-------- Data provided --------

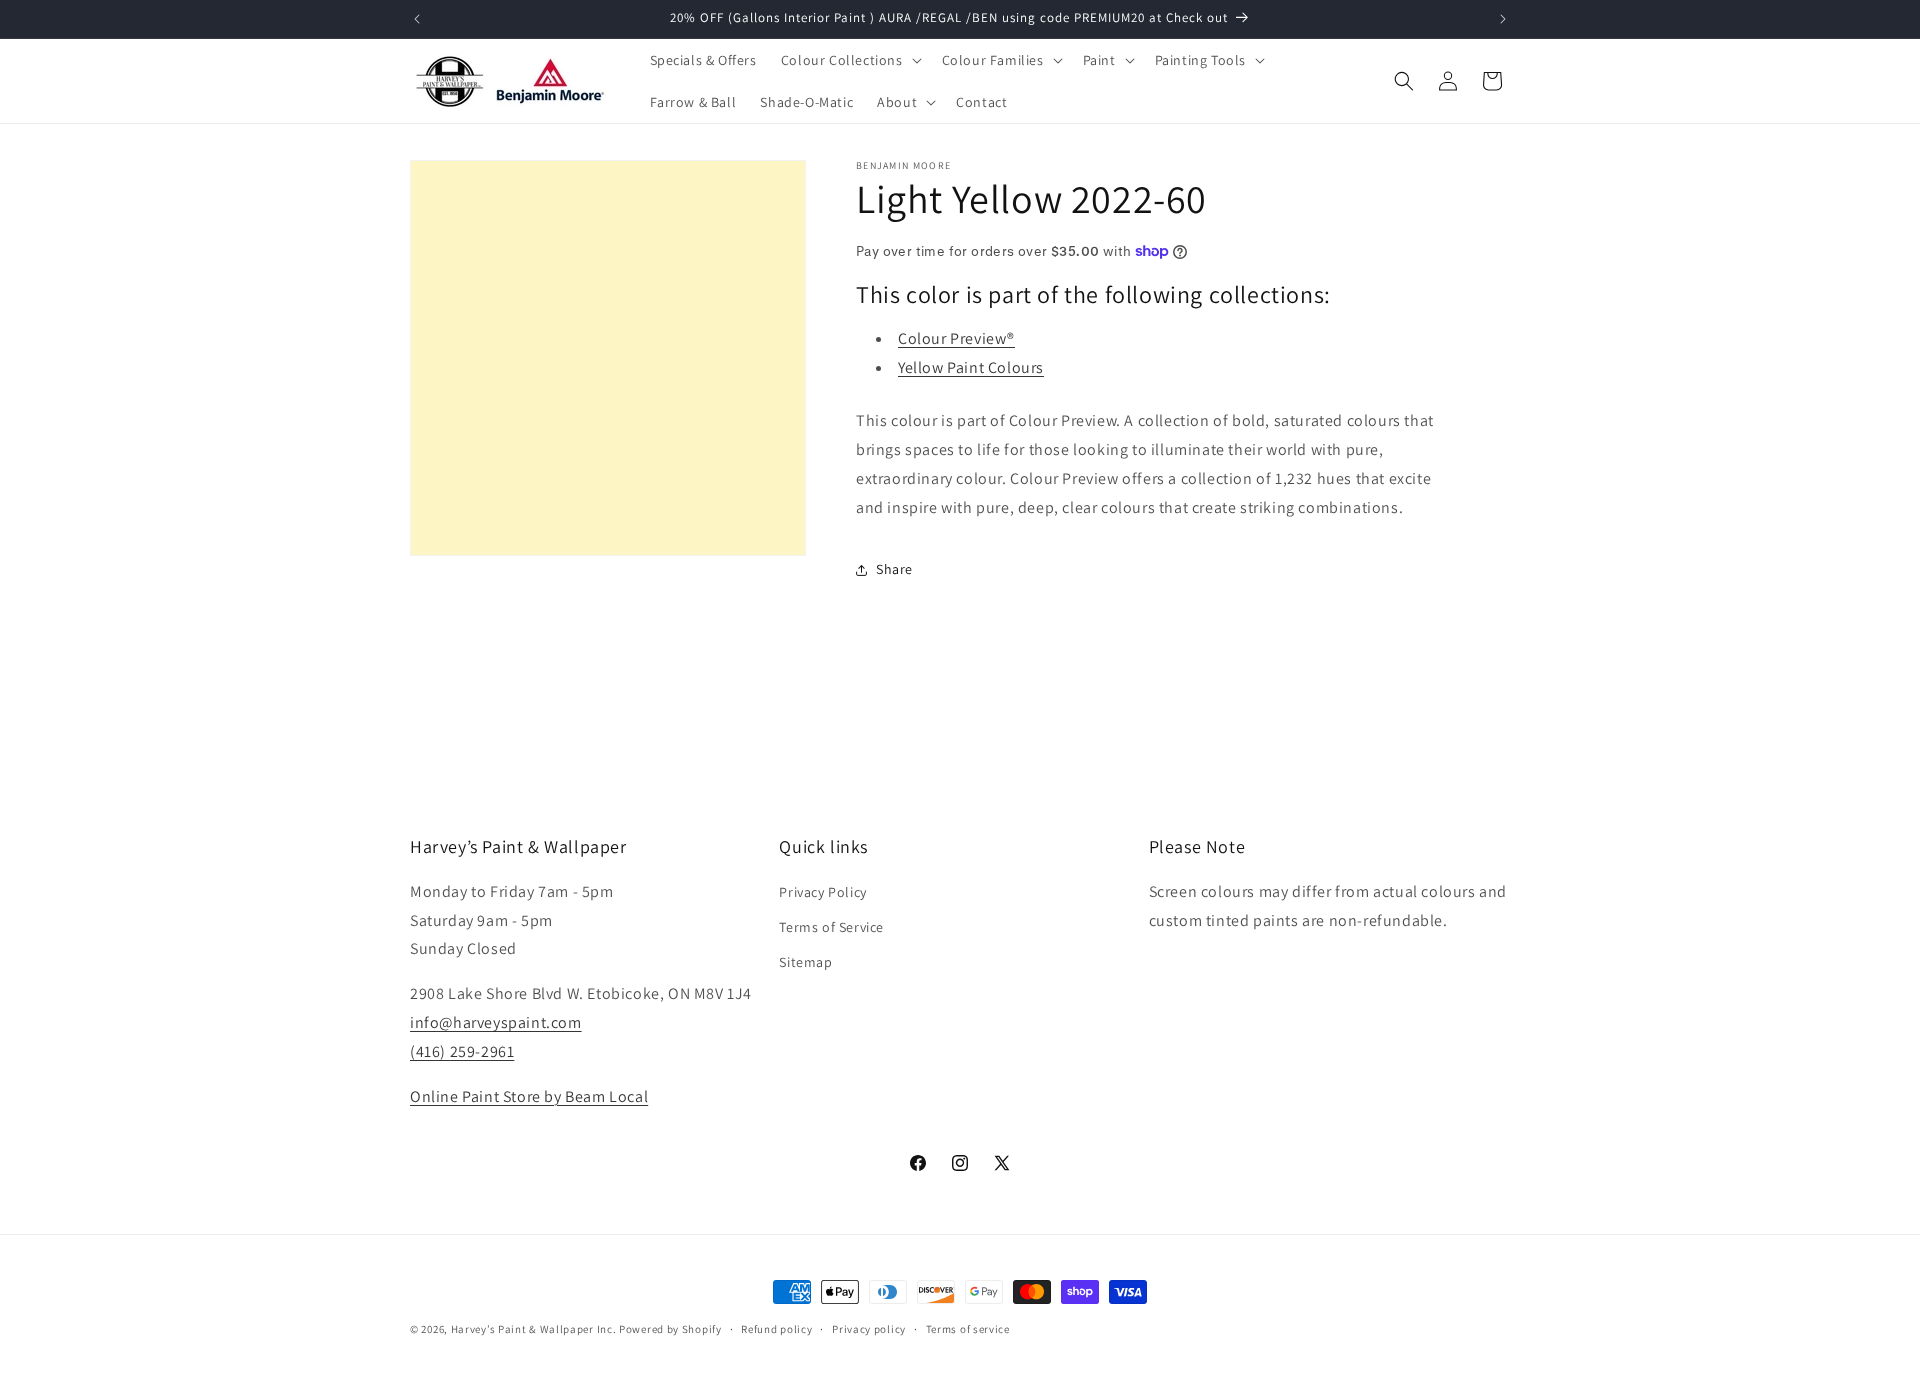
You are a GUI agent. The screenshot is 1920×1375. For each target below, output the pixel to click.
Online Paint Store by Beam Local (529, 1096)
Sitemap (805, 962)
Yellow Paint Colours (971, 367)
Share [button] (894, 569)
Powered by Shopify (670, 1329)
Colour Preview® (956, 338)
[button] (849, 60)
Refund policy (776, 1328)
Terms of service (968, 1328)
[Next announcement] (1503, 19)
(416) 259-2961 (462, 1051)
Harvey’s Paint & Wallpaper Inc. (534, 1329)
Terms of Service (831, 927)
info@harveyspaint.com (496, 1022)
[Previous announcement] (417, 19)
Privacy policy (869, 1328)
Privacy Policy (822, 892)
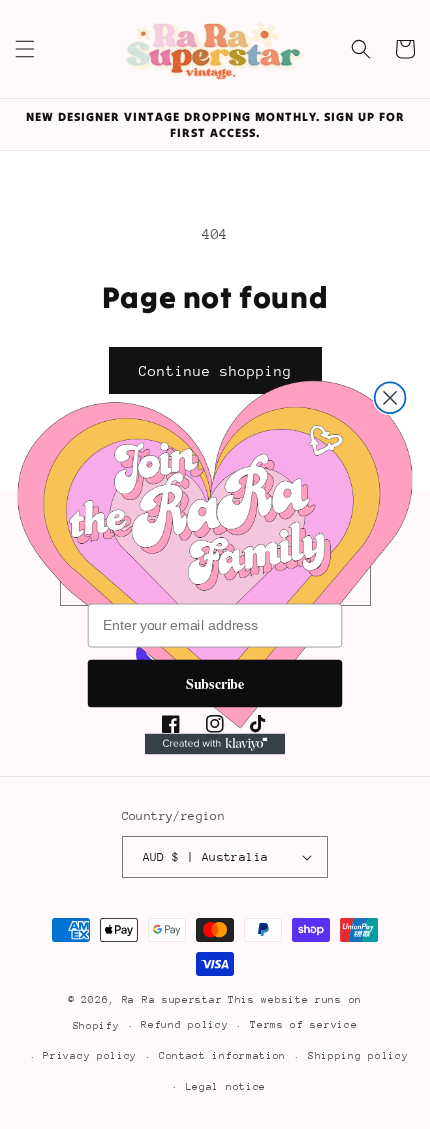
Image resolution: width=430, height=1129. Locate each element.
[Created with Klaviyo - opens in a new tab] (215, 743)
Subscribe (215, 682)
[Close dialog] (390, 397)
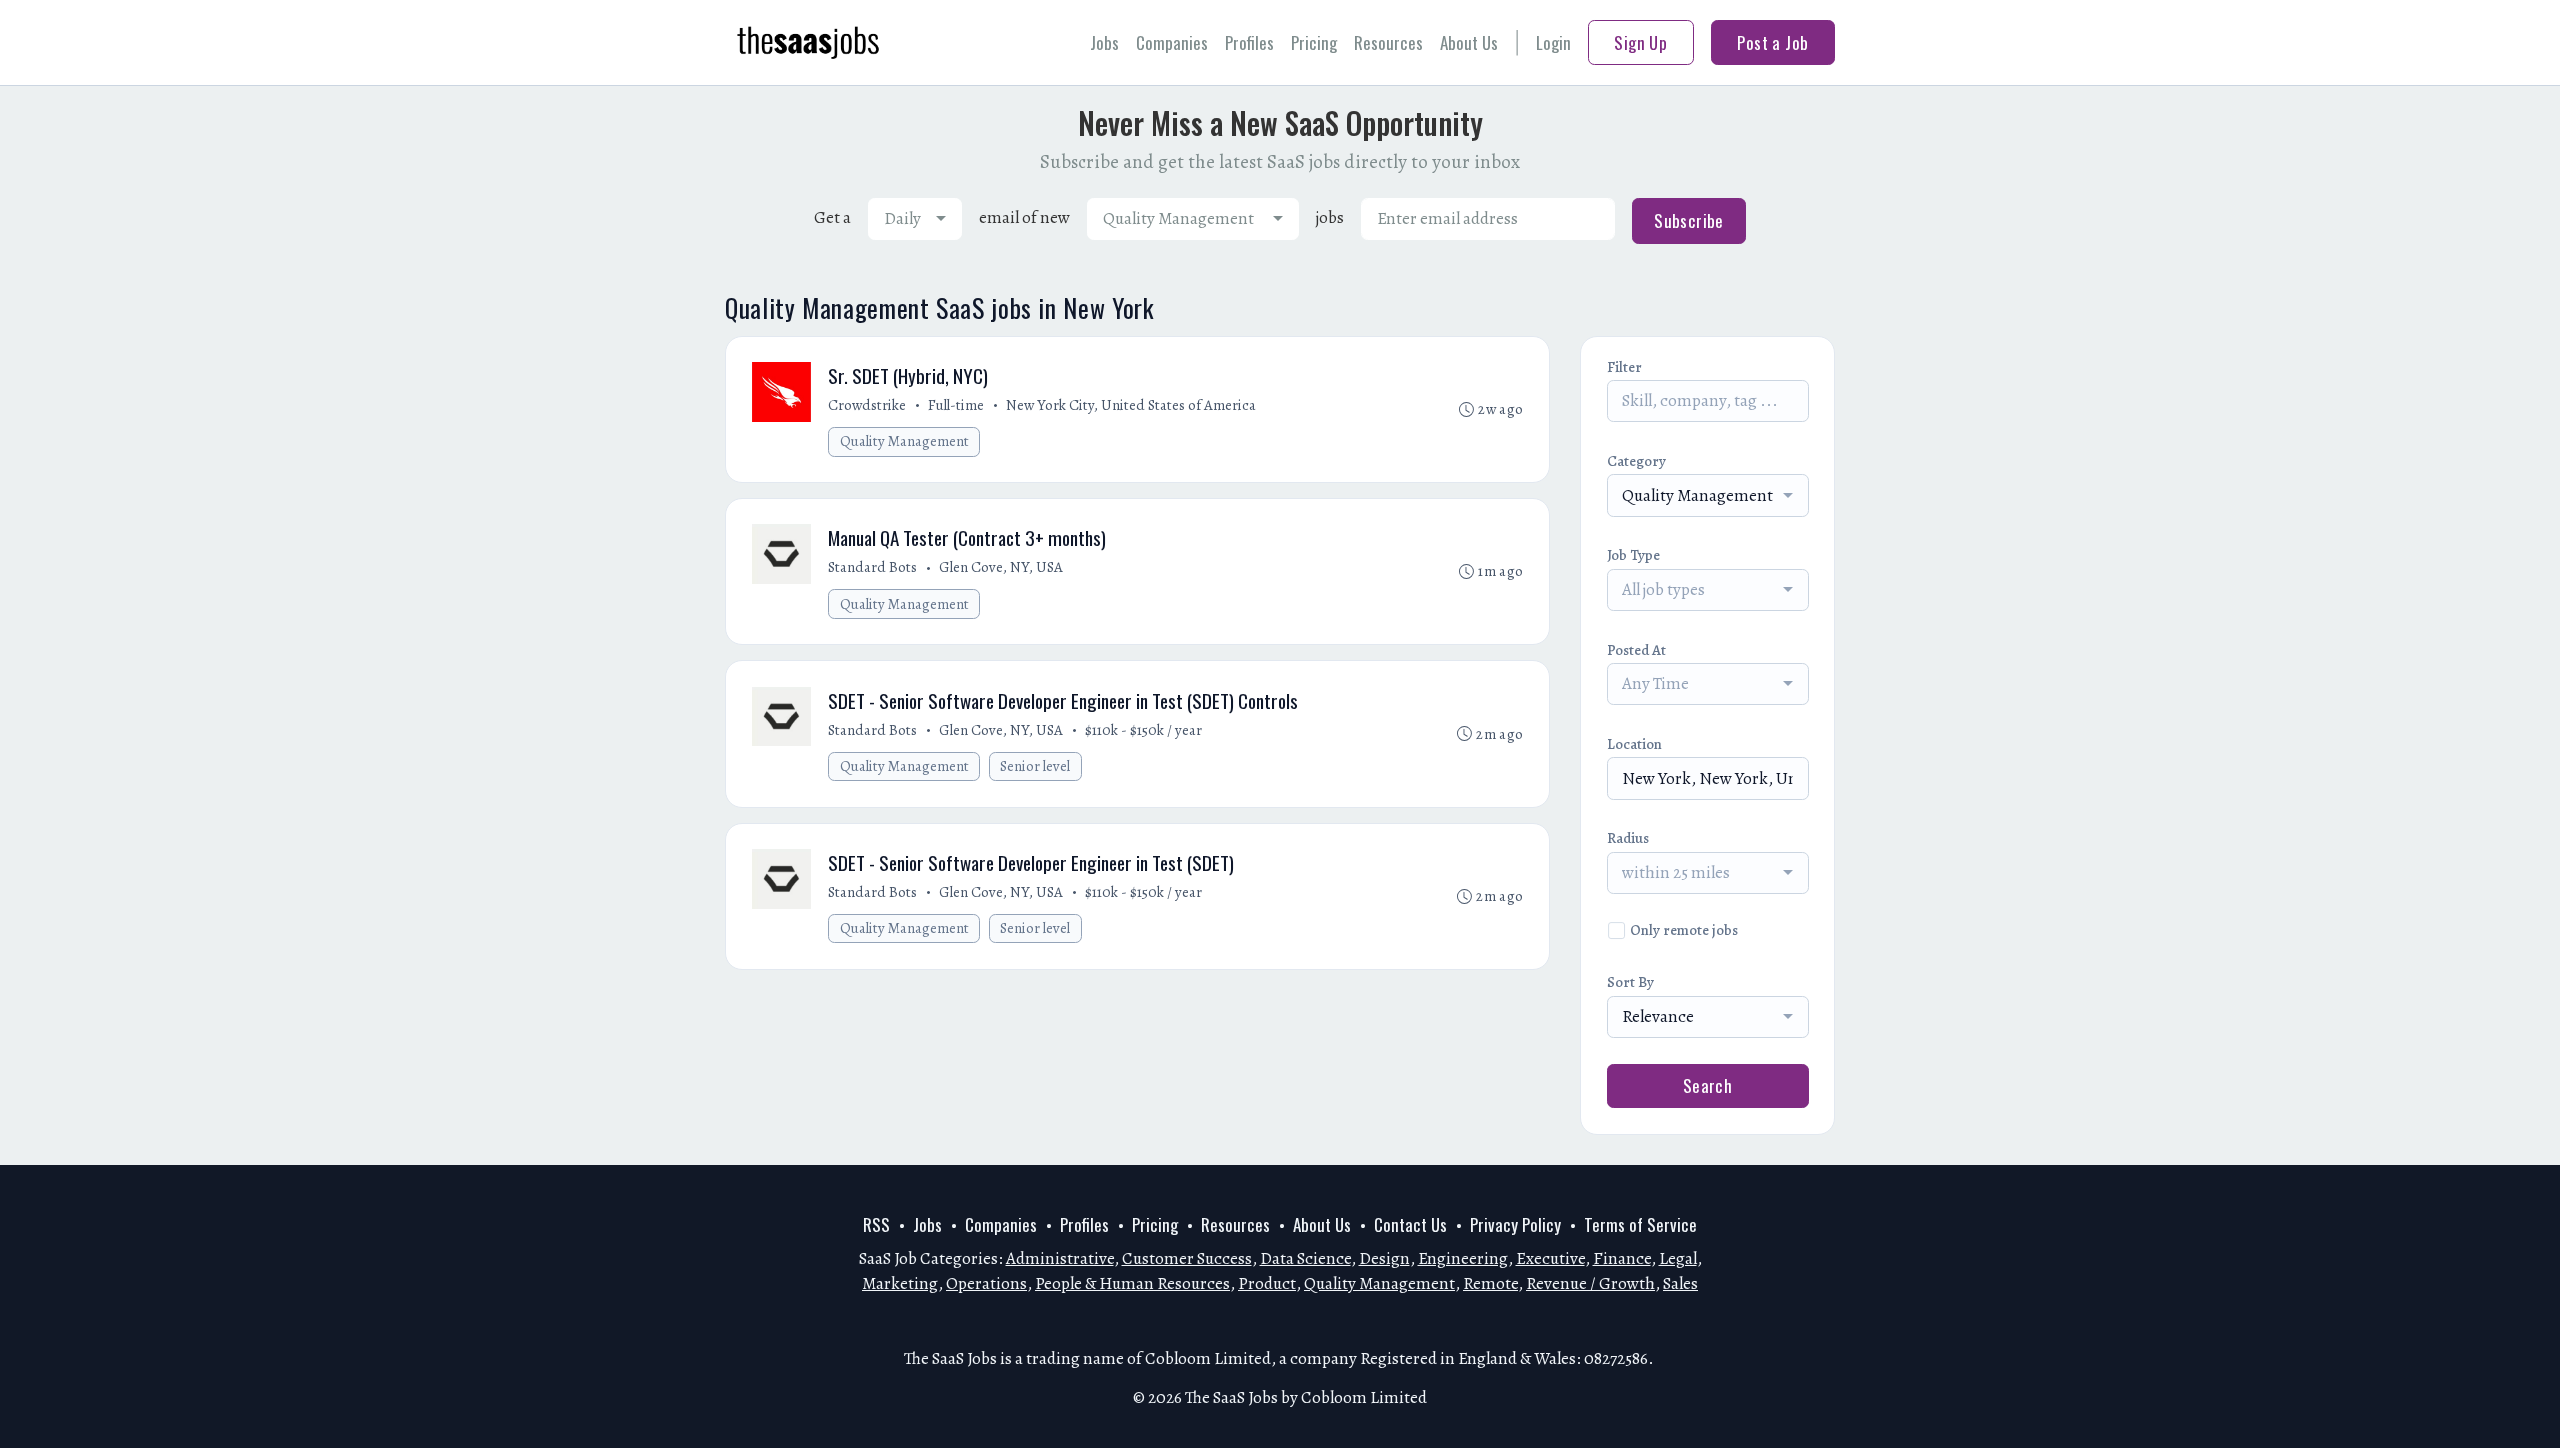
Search (1708, 1085)
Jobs (1104, 42)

--------

> What you will do
Omit pictures; set down the rest of the material word for word.

> Response to this exercise
You are a GUI agent. The screenshot is 1920×1375. For each target below, output the pixel to click.
Online Paint Store by Beam Local (529, 1096)
Sitemap (805, 962)
Yellow Paint Colours (971, 367)
Share [button] (894, 569)
Powered by Shopify (670, 1329)
Colour Preview® (956, 338)
[button] (849, 60)
Refund policy (776, 1328)
Terms of service (968, 1328)
[Next announcement] (1503, 19)
(416) 259-2961 (462, 1051)
Harvey’s Paint & Wallpaper Inc. (534, 1329)
Terms of Service (831, 927)
info@harveyspaint.com (496, 1022)
[Previous announcement] (417, 19)
Privacy policy (869, 1328)
Privacy Policy (822, 892)
Image resolution: width=430, height=1129. Locate each element.
[Created with Klaviyo - opens in a new tab] (215, 743)
Subscribe (215, 682)
[Close dialog] (390, 397)
Search (1708, 1085)
Jobs (1104, 42)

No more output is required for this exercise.